Excerpted data ->

======

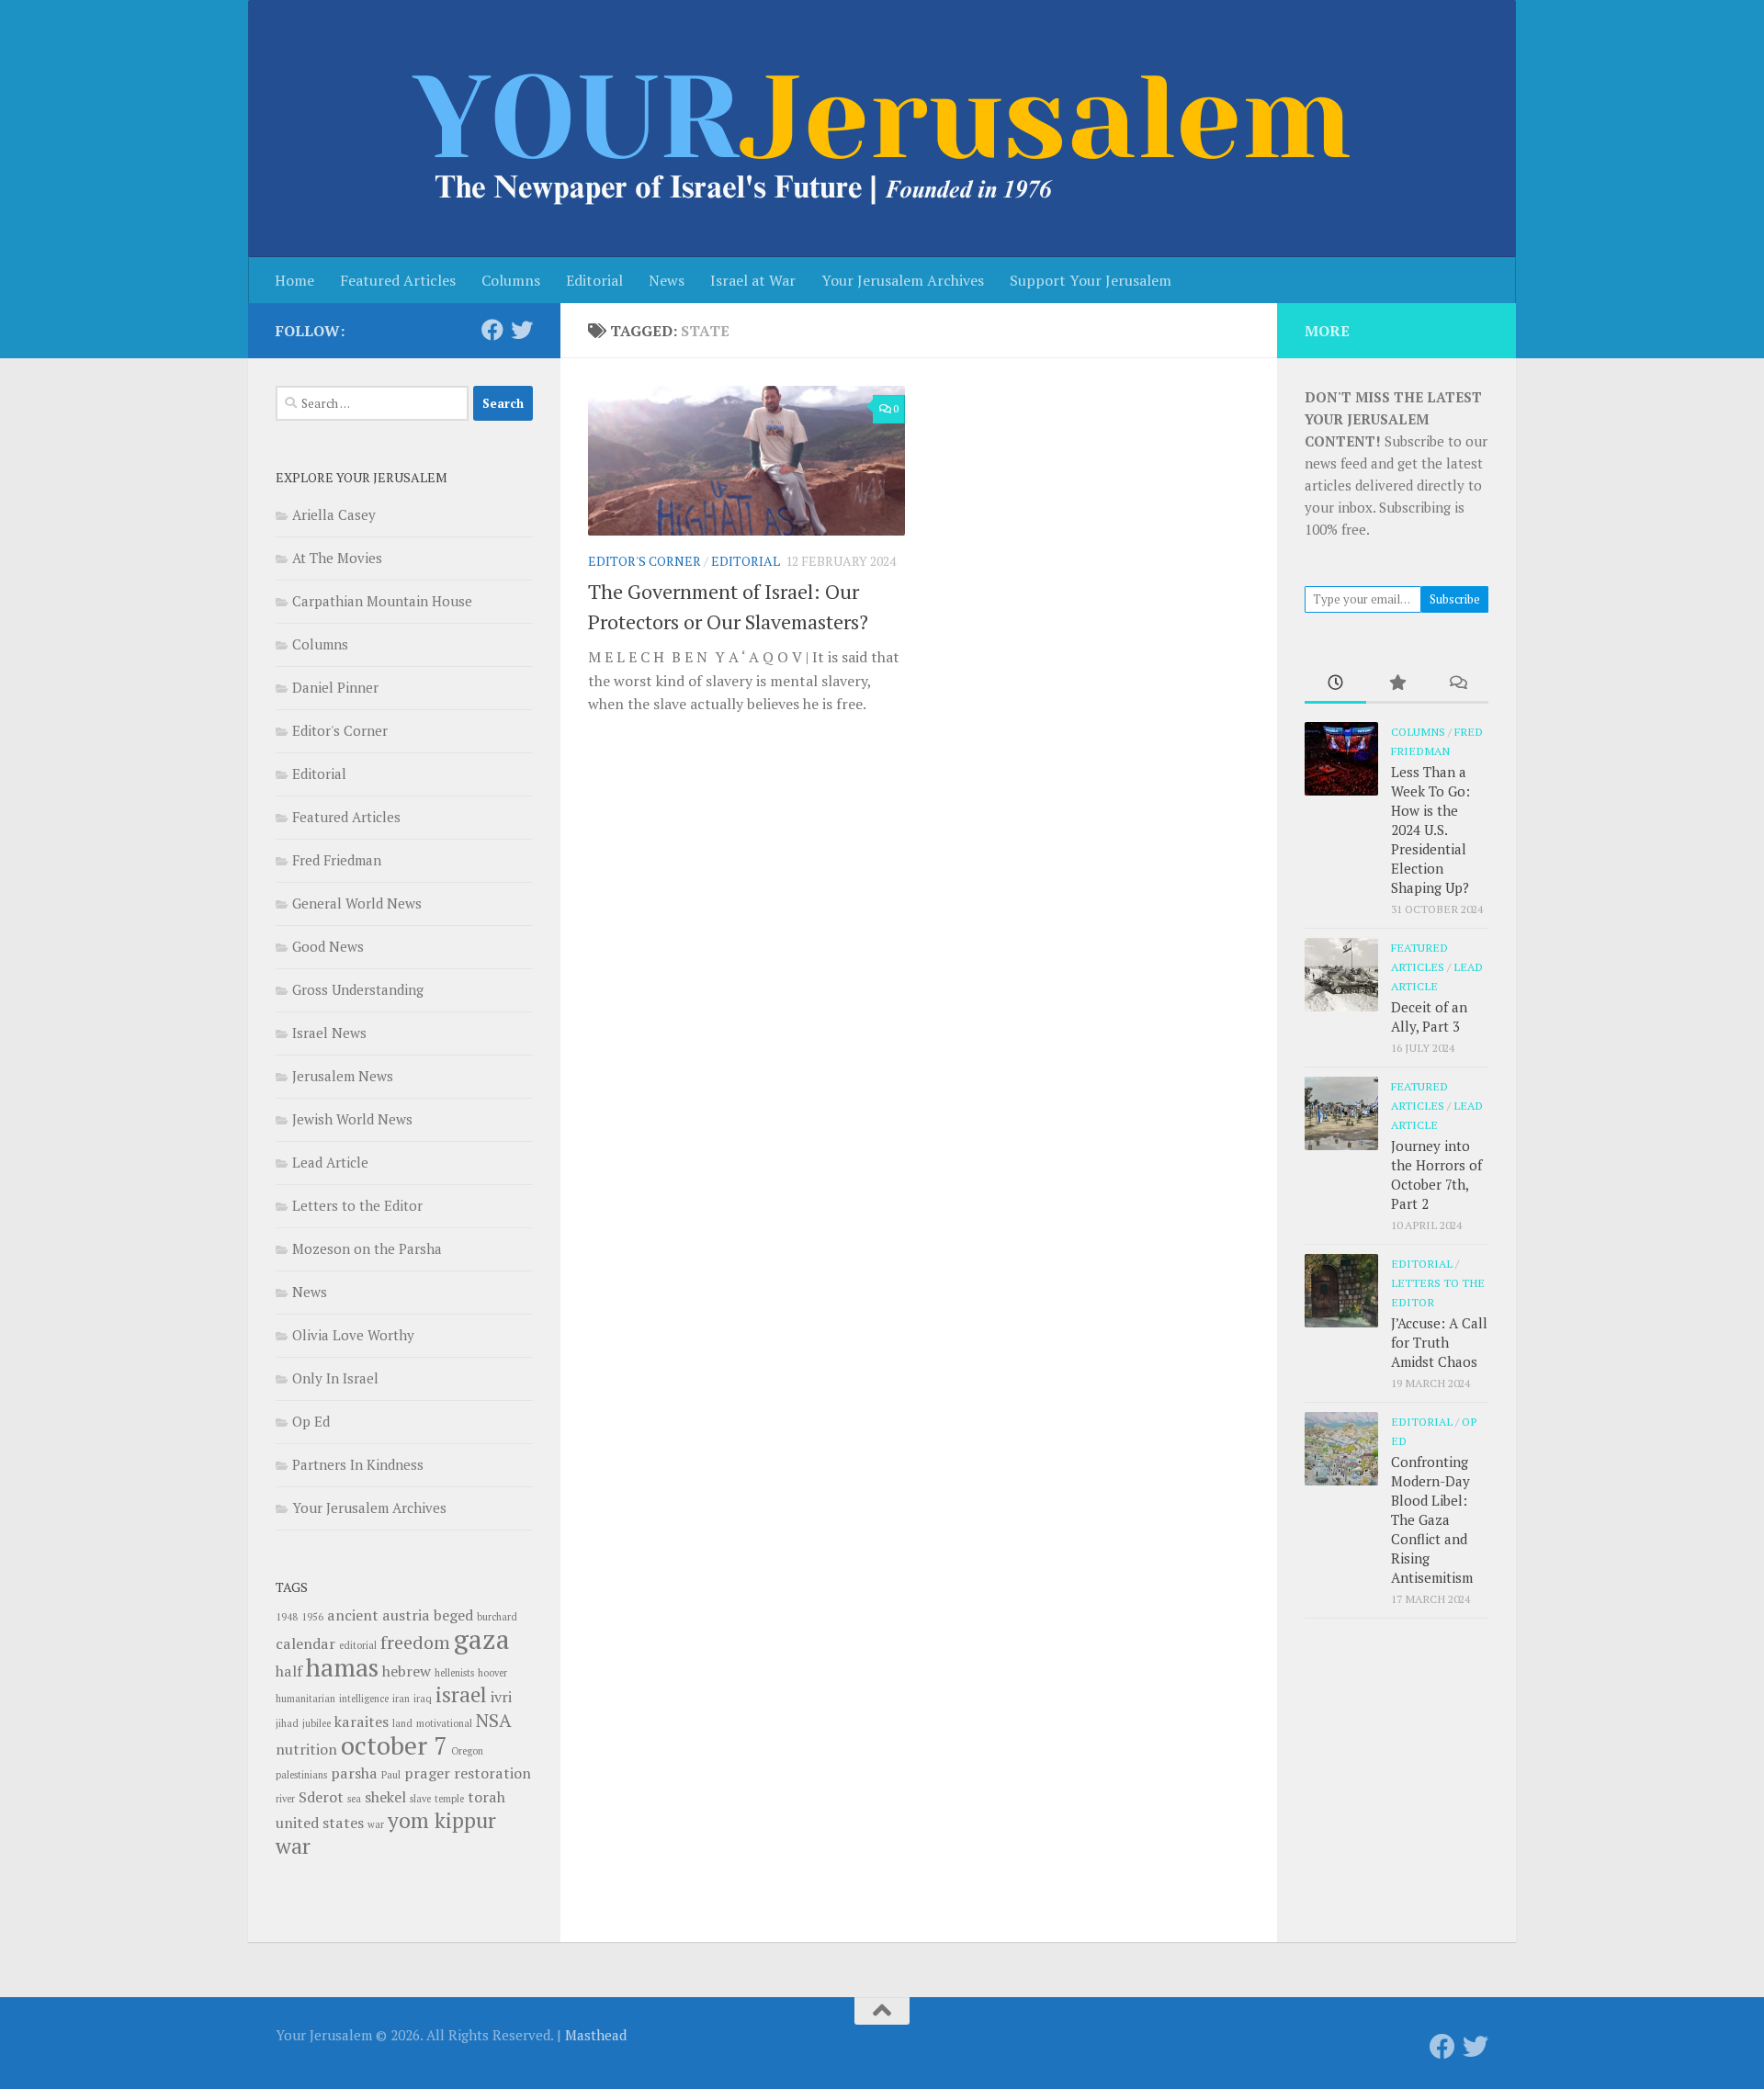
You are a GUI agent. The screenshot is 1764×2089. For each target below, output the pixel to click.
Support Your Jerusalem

======

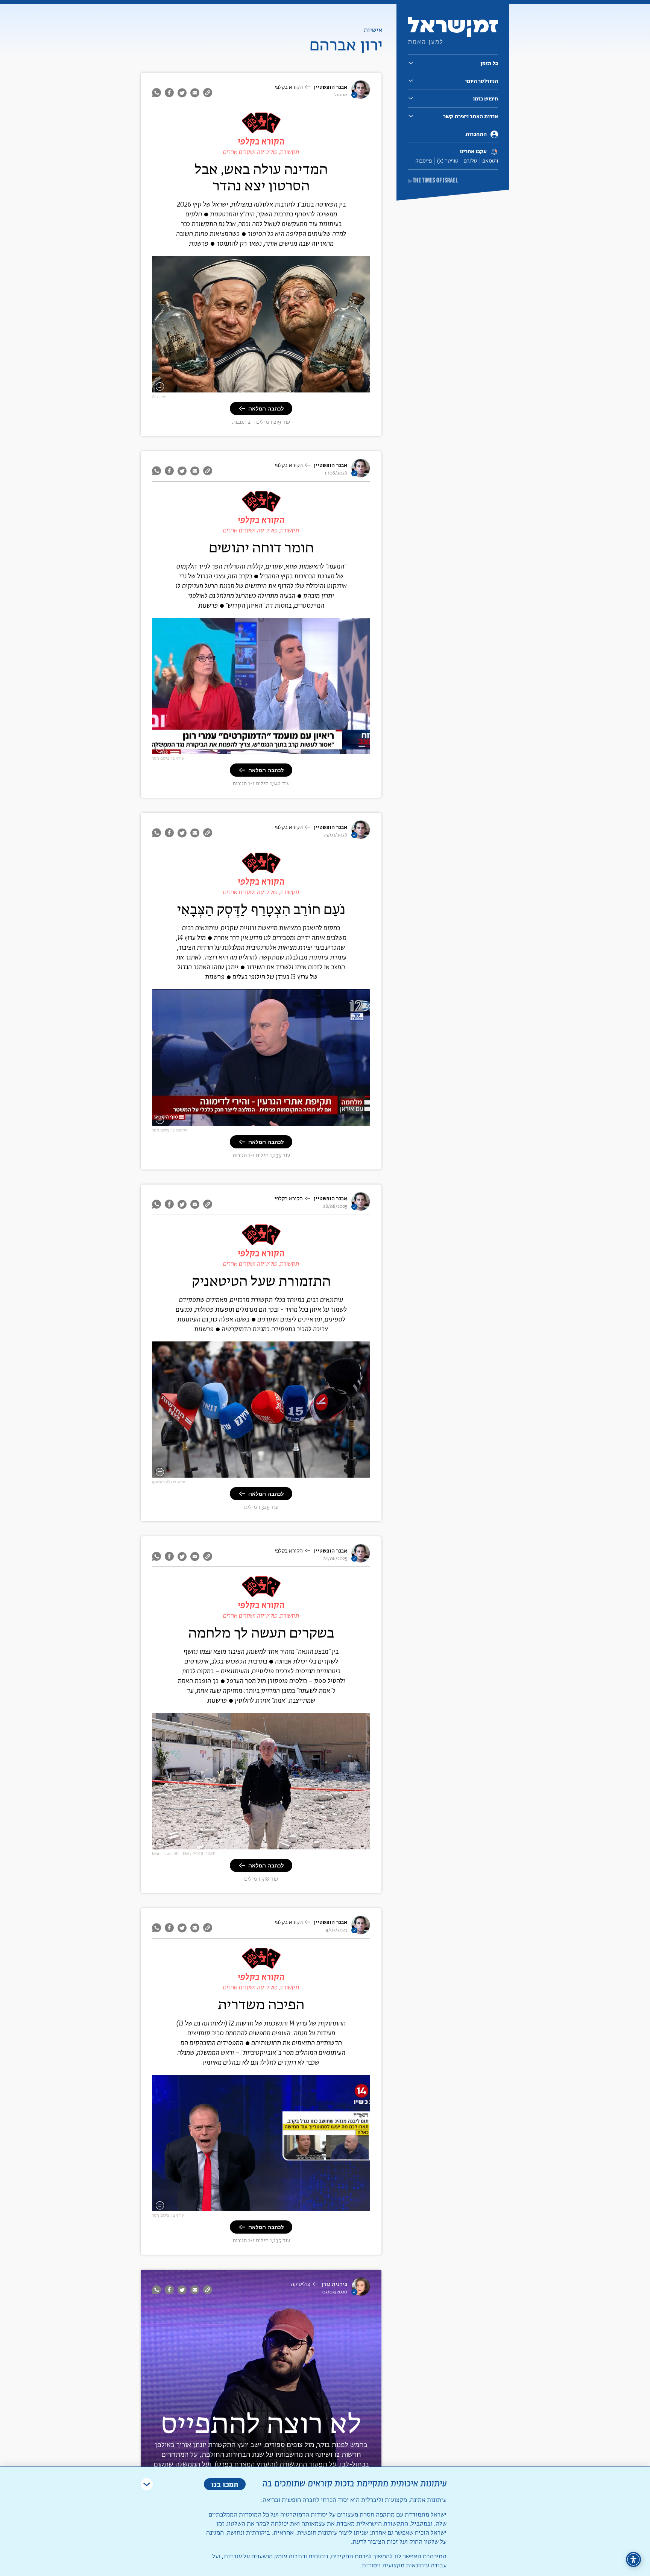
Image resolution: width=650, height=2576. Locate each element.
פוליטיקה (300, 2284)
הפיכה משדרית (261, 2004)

======

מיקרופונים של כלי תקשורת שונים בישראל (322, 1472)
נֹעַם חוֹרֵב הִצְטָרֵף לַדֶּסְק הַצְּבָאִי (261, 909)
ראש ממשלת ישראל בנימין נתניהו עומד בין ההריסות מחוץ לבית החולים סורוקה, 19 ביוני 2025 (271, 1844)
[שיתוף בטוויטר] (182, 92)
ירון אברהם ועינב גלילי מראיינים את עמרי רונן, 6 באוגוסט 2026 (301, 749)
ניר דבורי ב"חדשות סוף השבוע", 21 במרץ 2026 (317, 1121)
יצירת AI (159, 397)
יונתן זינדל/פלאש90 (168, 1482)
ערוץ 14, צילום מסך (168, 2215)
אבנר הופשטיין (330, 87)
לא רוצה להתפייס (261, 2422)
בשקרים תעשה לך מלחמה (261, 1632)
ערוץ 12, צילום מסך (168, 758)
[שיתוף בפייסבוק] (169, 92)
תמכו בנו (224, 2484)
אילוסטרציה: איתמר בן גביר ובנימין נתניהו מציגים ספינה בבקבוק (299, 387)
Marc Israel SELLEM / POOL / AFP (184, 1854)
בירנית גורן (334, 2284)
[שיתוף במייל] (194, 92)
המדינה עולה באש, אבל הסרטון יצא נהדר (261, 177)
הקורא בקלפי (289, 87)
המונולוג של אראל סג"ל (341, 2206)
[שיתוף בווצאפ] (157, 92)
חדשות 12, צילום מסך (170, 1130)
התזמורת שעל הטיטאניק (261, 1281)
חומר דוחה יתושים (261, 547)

======

Copy exactly the stretch of data above from the line with "תמכו בנו (224, 2484)" through the line with "הקורא בקלפי (289, 87)", and omit all other lines.

Exercise output ->
תמכו בנו (224, 2484)
אילוסטרציה: איתמר בן גביר ובנימין נתניהו מציגים ספינה בבקבוק (299, 387)
Marc Israel SELLEM / POOL / AFP (184, 1854)
בירנית גורן (334, 2284)
[שיתוף במייל] (194, 92)
המדינה עולה באש, אבל הסרטון יצא נהדר (261, 177)
הקורא בקלפי (289, 87)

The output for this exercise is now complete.